We were even in a young married couples group that acted as our group therapy second to our couples counseling we had weekly. The group had a rule: you would talk to your spouse first about what you want and didn’t want to be shared with the group. I would list things I didn’t want to be shared, but he made sure to always speak before me in group. He would tell our young married couples group about how he was depressed and felt unloved by me due to me not speaking his love language well, to watching too much TV, to not talking to him enough. I was constantly caught off guard in front of this group. I felt if I spoke after him about my grief or his verbal abuse or how he’d throw things, slam things, scream in my face, that it wouldn’t matter. He painted a beautiful picture of how I was an unsupportive wife who was selfish and apathetic. I remember a wife’s response to his comment one times distinctly. She said, “I could never treat my husband that way, especially if I knew he was hurting.” As soon as she said that, he turned to me and smirked. I stopped speaking up and sharing in group. Something I once found respite in where I felt that I could be understood became something I no longer looked forward to.

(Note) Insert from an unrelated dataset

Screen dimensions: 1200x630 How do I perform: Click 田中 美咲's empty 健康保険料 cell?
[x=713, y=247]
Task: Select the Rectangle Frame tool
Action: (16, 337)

In March of 2020, I told him that I wanted to separate and spend 2 weeks with my friend. We had been arguing every day. I had lost my job, which was our primary source of income. I was applying to roughly 10 jobs a day, trying to find something. I was stressed. He said no and that I was disobeying God for even thinking of separation. He said he’s rather be roommates in a disappointing marriage for the rest of his life than disobey God. I told him if we didn’t separate now, we will be divorced by the end of the year. He still refused to let me go to my friends.

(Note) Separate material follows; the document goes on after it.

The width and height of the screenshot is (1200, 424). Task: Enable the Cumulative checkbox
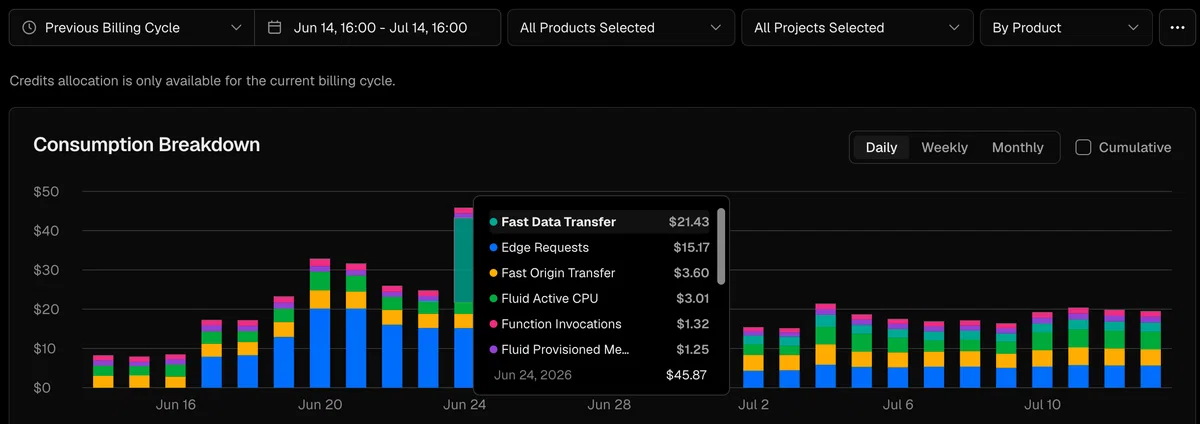coord(1083,147)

Through more manipulation, verbal and mental abuse, we hit our peak. I had had enough and told him I wanted a divorce. He left our home and began telling some of the husbands in our young married group that I was the abusive one. That I gaslit him and had a bad temper. He even went as far to say that my best friend was a bad influence on me and the divorce was my friends idea. In a group message with our young married couples, he informed them that I was the one breaking our covenant to God, not him. That since he wasn’t initiating the divorce, and I quote, “I will remain faithful to Aly and the vow I made to her. I look forward to when we will be reunited in heaven as husband and wife. As the gospel says, come, Jesus, come!”
Even after our divorce, when family asked what happened, I never told the worst of it. I told people the emotional and verbal abuse, how we fought all the time. It wasn’t until Feb. of 2021 when I met my step mom for lunch and I decided to tell her the full truth and as I was telling her the situations I found myself in with him did I realize that I actually experienced rape and sexual assault in my marriage.
Even to this day, not a lot of people know the details of the trauma I experienced. A lot of it was due to me processing it all and doing my best to be a better person. Better at communicating, better at speaking love languages for myself, my future partner and my friends. To be better at noticing triggers and getting to the root of them. Better at setting standards for my dating life and what I wanted to bring to the table. Better at apologizing and taking accountability both in my personal and professional life, instead of making excuses. Better at noticing if I was responsible for gaslighting or selfish tendencies and finding ways to work through them without placing blame on the other party.
Emotional, mental, verbal, spiritual and sexual abuse can be experienced at any capacity. All are damaging like physical abuse is. If you find yourself resonating with my story, you aren’t alone. There are resources out there to help you get out of whatever situation you’re in. You aren’t who your abusers say you are or make you out to be.